The Guess Who "American Woman" album cover

The driving beat and grinding vocals of The Guess Who track “American Woman” is something that sticks in your mind for a long time.

I don’t remember when I first heard it, but I associate this and other Guess Who songs with the year 1975, and lying ill in bed at boarding school when everybody had the flu.

Songs like “No Sugar”, “Hand Me Down World”, “Runnin’ Back To Saskatoon”, “Share The Land”, “Seems Like I Can’t Live With You, But I Can’t Live Without You”, “Laughing”, “These Eyes” and “No Time”.

The Guess Who were the first Canadian band to have a Number One hit in the United States.

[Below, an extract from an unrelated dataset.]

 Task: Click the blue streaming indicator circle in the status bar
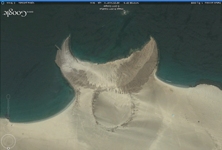click(3, 3)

Here are two totally different looking performances of the same song by The Guess Who in the same year – totaly different in particular in how the band looks, hardly recognise some of the band members from one clip to the other…

“American Woman” live in 1970:

And again “American Woman” live in 1970, with a considerably shorter haired Burton Cummings, and more focus on lead guitarist Kurt Winter (died 1997), who had replaced original member Randy Bachman (who went on to further success with Bachman-Turner Overdrive):

The B side of that hit single, also on the album, was the Randy Bachman song “No Sugar” (coupled with Cummings’ “New Mother Nature” to make it longer for the record company):

Yet another song I thought I didn’t know… until I heard it again. 🙂

Shortly after replacing Bachman in The Guess Who, Kurt Winter was soon writing for the band, e.g. “Hand Me Down World”, here in the studio version from 1970:

Together with Burton Cummings he co-wrote the very Canadian track “Runnin’ Back To Saskatoon” from 1972, here coupled with the Cummings song “Share The Land”, from 1970:

From the 1974 album “Flavours” (the only one I actually have), here is “Seems Like I Can’t Live With You, But I Can’t Live Without You”:

Many of the Guess Who songs that I associate with the Seventies were actually written in the Sixties already, and most of them have remained evergreens to this day.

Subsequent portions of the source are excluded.